Su also was very confident. and oems too. and another thing to consider-the future ice lake server, core count and power draw, will be way less efficient than current zen 2. so with all that im pretty sure all renoirs are very competitive, from top to bottom.
another, but small, thing-new 2 core chip for extra cheap. no more bulldozer crap in the low end, that was really a crime against consumers. so, 2019 and 2020 is night and day for amd mobile.
you kinda wrong about tiger lake i think, its coming in summer afair, zen 3 apu a year after. it should be another big jump, new cpu arch+rdna 2, but we have a whole year for tiger vs renoir battle.
Posted by heffeque
 - January 27, 2020, 00:38:05
I'm all for AMD in desktop and server, but sadly 3X00U is way behind Intel in performance and especially in idle power consumption (see Surface Pro 7 Intel vs AMD comparison), and I highly doubt that in 4X00U both performance and idle consumption will have a huge huge huuuge bump to put it in front of Intel.

I hope I'm wrong.
Posted by deksman2
 - January 26, 2020, 23:47:21
Quote
should be? they took the only renoir result available for geekbench.
ok, here is 4800u with dual channel versus peak(!) results from 1065g7 and 10710u
.
.
.
ice lake with the fastest memory possible, 3733
comet lake with fastest for him 2666, 4+ghz avg(be sure its not 15w)
renoir with 3200, all dual channels.

If those results are actually accurate and not fake... then the 4800U is an excellent competitor for both those Intel chips.

It offers similar enough single threaded performance, coupled with better multithreaded performance in a 15W TDP with 8 cores/16 threads and more powerful graphics.

Given the efficiency of Zen 2 in general along with its availability (which is likely going it be sparse or close to non-existent for Intel due to their 10nm woes), AMD still (in all likelihood) has the advantage.

Also, the fact AMD was able to cram 8 cores and 16 threads into a 15W TDP (which can be configured up to 28W actually and these tests likely show only 15W limit) whereas Intel couldn't, and that it generally stays within its TDP limits while Intel tends to go WAY overboard, I don't think Intel has good competitor here.

And by the time Tiger Lake comes out, it will still have to deal with Zen 3.
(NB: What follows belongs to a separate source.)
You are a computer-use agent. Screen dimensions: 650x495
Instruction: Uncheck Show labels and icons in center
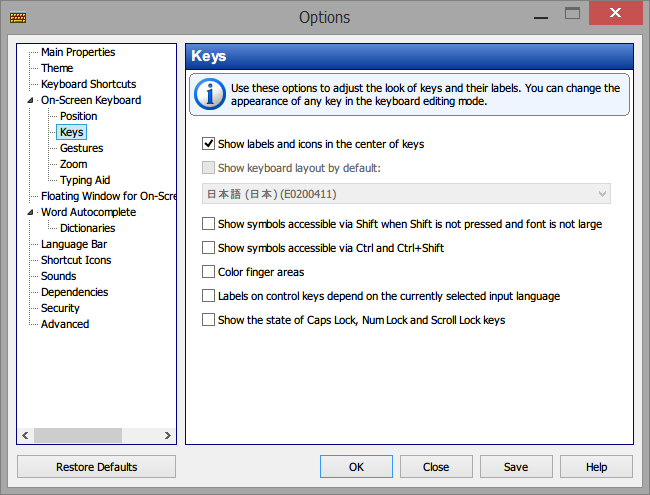click(208, 144)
Of course, I could be wrong, but we shall see.
Posted by william blake
 - January 26, 2020, 23:13:14
Quote from: Ed on January 26, 2020, 21:55:48
Isn't this comparison fairly pointless?

Using Intel Top Model's number and Compared to 4700U when it should be 4800U. Using Single Channels which will lower pretty much all results including CPU , Single, Multi and GPU benchmarks.
should be? they took the only renoir result available for geekbench.
ok, here is 4800u with dual channel versus peak(!) results from 1065g7 and 10710u
https://www.userbenchmark.com/UserRun/23316225
https://www.userbenchmark.com/UserRun/23909249
https://www.userbenchmark.com/UserRun/21896092
ice lake with the fastest memory possible, 3733
comet lake with fastest for him 2666, 4+ghz avg(be sure its not 15w)
renoir with 3200, all dual channels.
Posted by Ed
 - January 26, 2020, 21:55:48
Isn't this comparison fairly pointless?

Using Intel Top Model's number and Compared to 4700U when it should be 4800U. Using Single Channels which will lower pretty much all results including CPU , Single, Multi and GPU benchmarks.
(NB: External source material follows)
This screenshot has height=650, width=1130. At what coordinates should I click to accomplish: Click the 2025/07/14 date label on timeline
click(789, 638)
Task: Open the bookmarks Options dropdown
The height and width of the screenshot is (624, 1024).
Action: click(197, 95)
Then those Intel CPU's PL2 aren't even similar to AMD's PL2.
Posted by pro at cpu
 - January 26, 2020, 20:47:37
Intel die size wont do it forget about 5ghz it will never reach there in long duration. I bet the selling power of their laptop is marketing all of their laptop 5ghz. Why would they do this because higher number is better and when there is two cpu companies the market are split. Intel cannot take all and everything and one day they will lose it.